II. Plaintiff's Opposition
Plaintiff raises several arguments in opposition. (Rec. Doc. 131-1). First, Plaintiff asserts that actual fraud—where a debtor intentionally transfers assets to avoid a creditor's claims— always voids asset transfers. (Rec. Doc. 131-1 at 3, 4). Plaintiff argues that because Judgment Creditor acted with "actual fraudulent intent" when he transferred the Property to the Trust in 2002, the transfer is void ab initio as to creditors. (Rec. Doc. 131-1 at 4). Plaintiff goes on to note that under Louisiana law, "[t]ransfers of real estate, property, made for the purpose of defrauding creditors have always been held to have an unlawful cause and constitute an absolute nullity. (Rec. Doc. 131-1 at 4, 5). Plaintiff acknowledges that a revocatory action is subject to a three-year peremptive period but argues that the fraud provision contained in amended article 2041 applies retroactively. (Rec. Doc. 131-1 at 6, 7).
Nevertheless, Plaintiff concludes by noting that he "has demonstrated that his complaint has stated a valid claim for prospective application of the amended [article] 2041." (Rec. Doc. 131-1 at 8) (emphasis added).
Plaintiff next argues that regardless of whether the 2002 transfer of the Property constitutes an absolute or a relative simulation, his complaint and its allegations are timely as pleaded. (Rec. Doc. 131-1 at 9). Without citing to authority, Plaintiff asserts that simulation is a fraud on creditors. (Rec. Doc. 131-1 at 8). Plaintiff appears to argue that the 2002 transfer is an absolute simulation with no prescriptive period because Judgment Debtor retained use and possession of the Property. (Rec. Doc. 131-1 at 8, 9). However, even if the transfer is only a relative simulation, Plaintiff asserts that his action is within the five-year prescriptive period referenced by Defendant Trustee because he discovered the fraud (i.e., "the simulated sale") on May 18, 2016 and filed the instant litigation on October 11, 2016. (Rec. Doc. 131-1 at 9).
With respect to his oblique action, Plaintiff simply points the Court to the Magistrate Judge's Order and Reasons on Plaintiff's opposed motion to file an amended complaint. (Rec. Doc. 131-1 at 10). Specifically, the Magistrate Judge found that because Plaintiff alleges fraud, the oblique action asserted in Plaintiff's amended complaint "does not appear" to be perempted under the current version of article 2041. (See Rec. Doc. 127 at 9, 10). However, the Magistrate noted that "[n]either party has addressed whether the timing of the amendment resulting in the current version of article 2041 affects the peremption argument, and I will not address it here." (See Rec. Doc. 127 at 10).

Word and item position data
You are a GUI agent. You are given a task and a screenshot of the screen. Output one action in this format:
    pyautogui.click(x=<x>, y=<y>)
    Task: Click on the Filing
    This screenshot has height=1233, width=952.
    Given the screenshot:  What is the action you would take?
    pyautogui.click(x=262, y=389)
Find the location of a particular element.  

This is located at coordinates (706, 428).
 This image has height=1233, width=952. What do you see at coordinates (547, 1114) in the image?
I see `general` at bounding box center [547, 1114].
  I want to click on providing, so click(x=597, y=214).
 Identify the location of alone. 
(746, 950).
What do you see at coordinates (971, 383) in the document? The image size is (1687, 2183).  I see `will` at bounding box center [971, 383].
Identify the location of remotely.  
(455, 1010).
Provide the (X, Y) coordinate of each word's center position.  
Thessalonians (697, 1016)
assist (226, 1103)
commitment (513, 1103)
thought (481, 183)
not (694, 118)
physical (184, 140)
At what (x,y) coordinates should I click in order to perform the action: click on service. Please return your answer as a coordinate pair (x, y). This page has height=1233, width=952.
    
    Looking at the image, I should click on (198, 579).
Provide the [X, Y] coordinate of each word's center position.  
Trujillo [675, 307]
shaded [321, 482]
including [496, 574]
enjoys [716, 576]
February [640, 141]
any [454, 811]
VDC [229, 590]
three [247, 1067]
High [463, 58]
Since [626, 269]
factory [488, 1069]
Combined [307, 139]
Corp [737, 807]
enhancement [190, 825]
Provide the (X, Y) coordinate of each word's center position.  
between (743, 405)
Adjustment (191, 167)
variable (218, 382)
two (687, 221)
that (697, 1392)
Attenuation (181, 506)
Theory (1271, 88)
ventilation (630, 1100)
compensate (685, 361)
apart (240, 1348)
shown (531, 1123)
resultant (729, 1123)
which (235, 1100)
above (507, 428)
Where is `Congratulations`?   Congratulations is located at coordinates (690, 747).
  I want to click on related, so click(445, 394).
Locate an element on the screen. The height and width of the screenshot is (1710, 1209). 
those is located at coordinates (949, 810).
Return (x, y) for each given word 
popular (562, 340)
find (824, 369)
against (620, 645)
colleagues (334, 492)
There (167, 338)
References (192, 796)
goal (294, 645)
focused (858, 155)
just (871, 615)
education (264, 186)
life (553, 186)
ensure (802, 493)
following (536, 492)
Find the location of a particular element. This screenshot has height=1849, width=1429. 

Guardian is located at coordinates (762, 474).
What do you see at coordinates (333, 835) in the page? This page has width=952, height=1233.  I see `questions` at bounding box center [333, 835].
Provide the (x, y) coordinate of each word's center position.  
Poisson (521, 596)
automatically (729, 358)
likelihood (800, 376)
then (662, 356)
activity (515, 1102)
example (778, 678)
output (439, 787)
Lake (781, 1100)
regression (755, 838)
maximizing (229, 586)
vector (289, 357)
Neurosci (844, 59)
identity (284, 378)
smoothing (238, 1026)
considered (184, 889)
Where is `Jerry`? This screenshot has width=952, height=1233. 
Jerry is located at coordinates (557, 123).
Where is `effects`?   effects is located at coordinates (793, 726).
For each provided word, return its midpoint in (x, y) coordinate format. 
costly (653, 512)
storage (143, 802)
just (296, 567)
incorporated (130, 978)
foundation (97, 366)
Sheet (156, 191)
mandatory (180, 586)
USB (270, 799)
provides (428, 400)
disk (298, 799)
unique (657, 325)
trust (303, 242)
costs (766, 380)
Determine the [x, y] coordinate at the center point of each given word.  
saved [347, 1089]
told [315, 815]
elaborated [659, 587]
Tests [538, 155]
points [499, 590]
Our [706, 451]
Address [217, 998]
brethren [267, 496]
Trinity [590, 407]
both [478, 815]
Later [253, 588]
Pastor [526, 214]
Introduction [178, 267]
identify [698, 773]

## Task list
(a) Answer these questions from the excerpt on Plaintiff's opposition, one line each:
(i) In what year was the Property transferred to the Trust?
(ii) On what date does Plaintiff say he discovered the simulated sale?
(iii) On his oblique action, what document does Plaintiff point the Court to?
(b) For each statement, say yes or no according to the excerpt on Plaintiff's opposition, and quote the words that decide it:
(i) Plaintiff concedes that a revocatory action has a three-year peremptive period.
(ii) Plaintiff cites authority for the claim that simulation is a fraud on creditors.
(iii) The Magistrate Judge decided whether the timing of the amendment to article 2041 affects the peremption argument.
(c) List every calendar date or year that appears in the excerpt on Plaintiff's opposition.

## Final results
(a)
(i) 2002
(ii) May 18, 2016
(iii) The Magistrate Judge's Order and Reasons on Plaintiff's opposed motion to file an amended complaint

(b)
(i) Yes: "Plaintiff acknowledges that a revocatory action is subject to a three-year peremptive period"
(ii) No: "Without citing to authority, Plaintiff asserts that simulation is a fraud on creditors."
(iii) No: "I will not address it here."

(c)
2002
May 18, 2016
October 11, 2016